I looked away, staring into the violet flames. The rage was there, a familiar old friend, but beneath it was something worse. Terror. Because when she talked about being bent, about being made small... I wanted to burn the world down to give her room to breathe.
And that was a weakness I couldn't afford.
"Sleep," I ordered, standing up abruptly. "I'll take first watch."
"Thalren-"
"Sleep, Aria."
She didn't argue. She curled up on the log, wrapping her jacket around herself. Within minutes, her breathing slowed.
I sat there for an hour, watching the silver threads pulse in the sky. Watching Vahr's glitching ghost.
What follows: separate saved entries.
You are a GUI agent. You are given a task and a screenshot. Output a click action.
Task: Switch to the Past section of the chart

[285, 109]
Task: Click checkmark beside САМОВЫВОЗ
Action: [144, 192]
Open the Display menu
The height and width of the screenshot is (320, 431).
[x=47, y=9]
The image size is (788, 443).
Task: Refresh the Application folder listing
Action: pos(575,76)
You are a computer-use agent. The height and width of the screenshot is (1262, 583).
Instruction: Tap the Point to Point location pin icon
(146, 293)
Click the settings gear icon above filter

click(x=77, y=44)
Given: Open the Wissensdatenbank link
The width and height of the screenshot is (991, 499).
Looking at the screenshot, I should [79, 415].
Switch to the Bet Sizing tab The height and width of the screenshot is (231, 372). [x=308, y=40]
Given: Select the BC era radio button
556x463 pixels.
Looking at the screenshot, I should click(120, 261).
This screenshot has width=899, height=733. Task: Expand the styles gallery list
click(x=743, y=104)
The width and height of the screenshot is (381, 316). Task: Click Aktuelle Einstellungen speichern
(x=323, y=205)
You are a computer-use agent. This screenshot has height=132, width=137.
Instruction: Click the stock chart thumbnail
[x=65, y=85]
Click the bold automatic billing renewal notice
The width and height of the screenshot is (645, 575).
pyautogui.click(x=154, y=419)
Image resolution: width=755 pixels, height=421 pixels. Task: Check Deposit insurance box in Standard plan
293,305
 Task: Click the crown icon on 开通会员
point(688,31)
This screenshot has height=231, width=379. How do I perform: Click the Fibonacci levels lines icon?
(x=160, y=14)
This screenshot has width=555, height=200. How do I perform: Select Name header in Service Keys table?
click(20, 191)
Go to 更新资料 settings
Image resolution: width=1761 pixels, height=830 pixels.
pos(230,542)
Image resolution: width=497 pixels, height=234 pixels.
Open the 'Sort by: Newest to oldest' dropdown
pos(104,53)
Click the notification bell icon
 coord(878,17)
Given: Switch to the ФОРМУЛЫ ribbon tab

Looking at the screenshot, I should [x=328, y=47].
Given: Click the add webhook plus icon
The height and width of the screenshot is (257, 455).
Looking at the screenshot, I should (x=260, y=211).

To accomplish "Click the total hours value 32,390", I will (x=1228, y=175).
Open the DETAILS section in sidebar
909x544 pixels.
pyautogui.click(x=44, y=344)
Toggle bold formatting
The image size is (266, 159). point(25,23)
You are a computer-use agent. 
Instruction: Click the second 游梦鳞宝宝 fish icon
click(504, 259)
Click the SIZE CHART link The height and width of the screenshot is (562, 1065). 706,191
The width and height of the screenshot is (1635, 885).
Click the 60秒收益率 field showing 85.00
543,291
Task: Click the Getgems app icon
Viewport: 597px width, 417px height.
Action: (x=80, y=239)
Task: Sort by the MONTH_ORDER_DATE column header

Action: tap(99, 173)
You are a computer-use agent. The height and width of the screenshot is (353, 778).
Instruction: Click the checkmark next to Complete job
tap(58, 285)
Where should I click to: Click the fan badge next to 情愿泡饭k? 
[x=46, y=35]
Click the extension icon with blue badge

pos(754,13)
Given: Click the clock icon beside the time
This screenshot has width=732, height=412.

Trying to ignore the fact that the line between my mind and hers was dissolving like sugar in hot water.
The Star Veil pressed down.
And despite everything-despite the danger, the Hunt, the duty-my eyes grew heavy.
*Just a moment,* I thought. *Just to rest my eyes.*
I shouldn't have closed them.
***
The smell hit me first.
Not the ozone of the Veil or the woodsmoke of the Glade. It smelled like rain on hot asphalt, old paper, and... lilacs. Suffocating amounts of lilacs.
I opened my eyes.
I wasn't in the Glade.
I was standing in a garden. But not a real garden. The physics were wrong. The sky was a swirling oil painting of purples and greys. The flowers-huge, impossible blooms the size of dinner plates-weren't swaying in the wind; they were breathing. Expanding and contracting like lungs.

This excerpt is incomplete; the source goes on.